その日経コミュニケーション1月21日号をパラパラと見ていて、何だろうこれは?と思う広告記事が眼にとまりました。 NTTコミュニケーションズの高速ディジタル交換サービス”H系サービス”です。 ISDNのH系チャネル、つまり384KのH0、1.5MのH1という回線交換サービスをIP−VPNのバックアップやオーバフロー用に使いなさい、というもの。

その意味は?
○高速アクセス回線のバックアップ

○IP−VPNの不完全さをカバー
2本のアクセス回線を使っても、網からユーザ向けの負荷分散ができないため、二重化のためにアクセス回線を2本使うのは不経済。 ならば、アクセスは1本で、バックアップはISDNを使おう。 もっとも、回線交換のバックアップはEND2ENDになるので、センタとIP−VPN網間の二重化にはセンタと通信する拠点数分の回線が必要です。 大規模ネットワークでは高くなりすぎて使えないでしょうね。

そのキッカケは?
○たぶんコストと信頼性にうるさい金融機関からの要求?

NTTはこれまでH系はユーザにすすめておらず、1.5Mの専用線をバックアップするにはBチャネルを24本束ねて使うことを推奨していました。 私もATM網のアクセス回線バックアップ用に全都道府県で使っています。 何でこんな不自由しなきゃいけないんだ、と思いながら24Bを束ねられる高いTAを使い、束ねるがゆえにバックアップに時間がかかる。
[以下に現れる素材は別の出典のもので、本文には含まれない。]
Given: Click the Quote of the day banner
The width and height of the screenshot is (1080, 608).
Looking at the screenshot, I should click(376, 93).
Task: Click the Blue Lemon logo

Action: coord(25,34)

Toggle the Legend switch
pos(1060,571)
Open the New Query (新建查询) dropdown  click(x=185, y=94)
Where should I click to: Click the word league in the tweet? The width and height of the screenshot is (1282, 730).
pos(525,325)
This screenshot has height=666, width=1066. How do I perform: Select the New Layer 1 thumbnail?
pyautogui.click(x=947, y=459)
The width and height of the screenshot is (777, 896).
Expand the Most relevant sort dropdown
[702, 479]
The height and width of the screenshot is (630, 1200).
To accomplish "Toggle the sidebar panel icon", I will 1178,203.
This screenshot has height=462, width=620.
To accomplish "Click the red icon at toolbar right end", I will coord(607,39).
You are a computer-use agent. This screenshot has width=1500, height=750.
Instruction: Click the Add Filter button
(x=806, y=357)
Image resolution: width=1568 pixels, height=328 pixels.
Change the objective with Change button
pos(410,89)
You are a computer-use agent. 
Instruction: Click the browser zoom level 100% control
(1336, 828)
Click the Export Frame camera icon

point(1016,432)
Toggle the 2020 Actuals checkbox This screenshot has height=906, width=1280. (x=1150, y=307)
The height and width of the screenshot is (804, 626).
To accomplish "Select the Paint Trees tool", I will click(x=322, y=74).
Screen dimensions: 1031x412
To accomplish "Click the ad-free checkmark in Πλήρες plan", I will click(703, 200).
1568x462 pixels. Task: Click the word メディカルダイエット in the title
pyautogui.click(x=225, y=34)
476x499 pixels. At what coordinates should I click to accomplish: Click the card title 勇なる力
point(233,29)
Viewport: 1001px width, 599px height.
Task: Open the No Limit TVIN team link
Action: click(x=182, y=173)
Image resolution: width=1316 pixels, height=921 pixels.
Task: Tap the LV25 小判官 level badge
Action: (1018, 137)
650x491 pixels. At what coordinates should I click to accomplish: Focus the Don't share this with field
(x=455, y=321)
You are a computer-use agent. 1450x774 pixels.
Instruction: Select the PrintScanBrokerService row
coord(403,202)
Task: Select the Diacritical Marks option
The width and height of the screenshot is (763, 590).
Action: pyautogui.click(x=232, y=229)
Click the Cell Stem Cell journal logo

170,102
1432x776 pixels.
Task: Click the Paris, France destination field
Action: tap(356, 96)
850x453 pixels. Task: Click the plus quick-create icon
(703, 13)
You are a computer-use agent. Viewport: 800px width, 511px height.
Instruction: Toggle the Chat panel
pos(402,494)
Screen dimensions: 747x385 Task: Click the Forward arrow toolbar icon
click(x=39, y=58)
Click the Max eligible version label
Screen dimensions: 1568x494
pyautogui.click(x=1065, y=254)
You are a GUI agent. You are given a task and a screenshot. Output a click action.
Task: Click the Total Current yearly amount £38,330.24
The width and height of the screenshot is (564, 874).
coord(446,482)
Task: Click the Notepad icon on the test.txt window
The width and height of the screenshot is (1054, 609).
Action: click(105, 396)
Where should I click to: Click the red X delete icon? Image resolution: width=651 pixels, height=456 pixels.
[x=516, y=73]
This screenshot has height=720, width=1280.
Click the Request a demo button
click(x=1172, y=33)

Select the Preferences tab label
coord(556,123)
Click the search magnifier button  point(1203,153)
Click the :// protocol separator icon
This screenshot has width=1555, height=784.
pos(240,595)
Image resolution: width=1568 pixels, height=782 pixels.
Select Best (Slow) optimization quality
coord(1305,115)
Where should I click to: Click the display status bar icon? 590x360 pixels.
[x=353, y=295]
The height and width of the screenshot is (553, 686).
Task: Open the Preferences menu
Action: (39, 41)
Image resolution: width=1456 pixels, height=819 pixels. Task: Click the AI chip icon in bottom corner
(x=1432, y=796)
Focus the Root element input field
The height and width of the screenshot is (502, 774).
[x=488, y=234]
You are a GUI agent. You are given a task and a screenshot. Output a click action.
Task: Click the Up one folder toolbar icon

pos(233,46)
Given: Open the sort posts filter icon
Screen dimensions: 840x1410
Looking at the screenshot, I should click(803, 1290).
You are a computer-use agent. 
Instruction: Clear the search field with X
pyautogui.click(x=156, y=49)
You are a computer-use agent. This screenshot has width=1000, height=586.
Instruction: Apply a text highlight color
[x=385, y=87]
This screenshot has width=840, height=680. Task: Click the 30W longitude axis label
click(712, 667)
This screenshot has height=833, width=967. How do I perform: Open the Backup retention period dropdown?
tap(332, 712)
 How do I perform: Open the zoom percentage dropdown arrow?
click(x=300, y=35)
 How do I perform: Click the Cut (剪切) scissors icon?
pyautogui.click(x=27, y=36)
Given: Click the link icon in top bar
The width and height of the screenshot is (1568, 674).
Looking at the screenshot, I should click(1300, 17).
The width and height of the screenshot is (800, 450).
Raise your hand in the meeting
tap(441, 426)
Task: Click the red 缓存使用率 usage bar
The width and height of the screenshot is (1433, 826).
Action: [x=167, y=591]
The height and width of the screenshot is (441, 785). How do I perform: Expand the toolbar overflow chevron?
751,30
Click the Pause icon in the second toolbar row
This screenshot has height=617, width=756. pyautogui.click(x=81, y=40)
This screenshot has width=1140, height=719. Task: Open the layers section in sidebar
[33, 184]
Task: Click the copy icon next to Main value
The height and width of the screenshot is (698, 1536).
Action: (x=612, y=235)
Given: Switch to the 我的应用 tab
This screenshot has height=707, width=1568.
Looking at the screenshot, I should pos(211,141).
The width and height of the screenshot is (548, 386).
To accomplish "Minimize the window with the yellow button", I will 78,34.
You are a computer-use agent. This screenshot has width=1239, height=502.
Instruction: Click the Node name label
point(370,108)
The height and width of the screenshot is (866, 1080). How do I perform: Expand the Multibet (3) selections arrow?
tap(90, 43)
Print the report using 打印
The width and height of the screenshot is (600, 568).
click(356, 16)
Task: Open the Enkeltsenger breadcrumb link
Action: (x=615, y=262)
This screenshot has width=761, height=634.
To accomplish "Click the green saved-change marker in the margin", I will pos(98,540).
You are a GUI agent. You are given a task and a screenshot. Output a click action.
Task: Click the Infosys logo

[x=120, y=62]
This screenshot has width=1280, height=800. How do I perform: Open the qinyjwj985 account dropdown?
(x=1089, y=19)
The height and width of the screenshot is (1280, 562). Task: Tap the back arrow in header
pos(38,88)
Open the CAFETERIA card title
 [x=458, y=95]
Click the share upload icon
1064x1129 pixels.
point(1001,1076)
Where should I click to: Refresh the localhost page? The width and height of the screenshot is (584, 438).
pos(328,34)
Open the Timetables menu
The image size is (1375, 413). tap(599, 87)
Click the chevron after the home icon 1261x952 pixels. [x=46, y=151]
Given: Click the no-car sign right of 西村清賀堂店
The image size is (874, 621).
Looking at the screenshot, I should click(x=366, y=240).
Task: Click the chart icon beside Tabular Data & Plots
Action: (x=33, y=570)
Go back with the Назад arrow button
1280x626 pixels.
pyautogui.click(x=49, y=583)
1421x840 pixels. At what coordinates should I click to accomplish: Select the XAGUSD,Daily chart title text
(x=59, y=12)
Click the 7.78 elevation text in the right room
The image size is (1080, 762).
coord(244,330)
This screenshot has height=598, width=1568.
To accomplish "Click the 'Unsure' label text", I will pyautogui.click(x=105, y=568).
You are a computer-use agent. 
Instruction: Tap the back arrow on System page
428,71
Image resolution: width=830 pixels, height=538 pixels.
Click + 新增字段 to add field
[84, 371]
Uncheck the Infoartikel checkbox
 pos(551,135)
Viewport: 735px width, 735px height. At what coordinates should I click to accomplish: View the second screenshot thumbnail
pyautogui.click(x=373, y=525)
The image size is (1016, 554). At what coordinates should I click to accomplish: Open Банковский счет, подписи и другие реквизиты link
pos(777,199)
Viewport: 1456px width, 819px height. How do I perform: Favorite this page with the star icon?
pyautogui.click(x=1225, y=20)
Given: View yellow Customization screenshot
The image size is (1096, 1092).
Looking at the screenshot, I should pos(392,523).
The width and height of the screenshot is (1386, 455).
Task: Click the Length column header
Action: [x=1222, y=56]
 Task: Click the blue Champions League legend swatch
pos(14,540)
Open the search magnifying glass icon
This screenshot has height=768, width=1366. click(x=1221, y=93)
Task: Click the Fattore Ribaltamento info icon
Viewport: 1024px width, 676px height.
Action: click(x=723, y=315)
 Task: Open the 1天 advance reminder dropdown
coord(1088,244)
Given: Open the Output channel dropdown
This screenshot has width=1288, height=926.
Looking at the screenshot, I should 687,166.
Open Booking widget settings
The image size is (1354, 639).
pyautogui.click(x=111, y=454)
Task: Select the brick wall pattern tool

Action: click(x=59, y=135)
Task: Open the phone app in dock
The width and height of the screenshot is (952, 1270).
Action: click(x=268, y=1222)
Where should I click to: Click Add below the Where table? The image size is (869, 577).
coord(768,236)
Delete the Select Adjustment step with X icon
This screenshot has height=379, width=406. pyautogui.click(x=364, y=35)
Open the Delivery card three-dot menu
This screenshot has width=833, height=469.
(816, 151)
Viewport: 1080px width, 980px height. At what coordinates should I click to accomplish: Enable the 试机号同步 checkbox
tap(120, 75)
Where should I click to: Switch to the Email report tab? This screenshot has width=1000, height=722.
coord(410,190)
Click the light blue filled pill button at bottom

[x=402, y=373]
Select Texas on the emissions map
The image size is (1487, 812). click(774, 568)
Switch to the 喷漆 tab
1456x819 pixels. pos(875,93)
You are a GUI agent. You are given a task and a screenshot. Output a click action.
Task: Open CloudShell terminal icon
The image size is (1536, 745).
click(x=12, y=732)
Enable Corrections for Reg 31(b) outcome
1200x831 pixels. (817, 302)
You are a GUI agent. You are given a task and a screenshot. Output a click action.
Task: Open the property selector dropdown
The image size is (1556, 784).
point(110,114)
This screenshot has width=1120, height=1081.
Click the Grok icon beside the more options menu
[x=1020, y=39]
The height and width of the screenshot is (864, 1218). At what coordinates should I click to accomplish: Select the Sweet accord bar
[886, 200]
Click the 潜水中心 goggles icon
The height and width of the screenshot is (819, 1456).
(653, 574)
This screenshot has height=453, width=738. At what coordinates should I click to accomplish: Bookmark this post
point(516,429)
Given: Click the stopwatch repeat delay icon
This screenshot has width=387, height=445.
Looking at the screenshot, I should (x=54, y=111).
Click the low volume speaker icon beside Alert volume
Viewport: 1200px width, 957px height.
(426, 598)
それが一転してH系を積極的に売り始めたところが面白いですね。 大きなトレンドとしてキャリア網がIP化、イーサネット化へと向かっている中で回線交換へ回帰するのでしょうか? IP−VPNの不完全さを回線交換で補完するのが目的だとしたら、IP−VPNを完全なものにするのが本筋だと思います。

しかし、利用価値のあるものはこだわらずに使うべき。 IP−VPNは使いませんが、24Bで使っているのを全部H1に変更することを検討してお客様に提案したいと思います。 バックアップが速くなるというメリットがありますから。 しかし、NTTコミュニケーションズは全国で受けて立てるのでしょうか?

広域イーサネットのアクセス回線のバックアップとしても使えますね。 プロトコル・フリーな回線交換は広域イーサネットのバックアップにこそふさわしい。

ということで、ネットワーク設計の選択肢が増えた、という意味でH系サービス、歓迎です。 皆さん、どんどん使いましょう。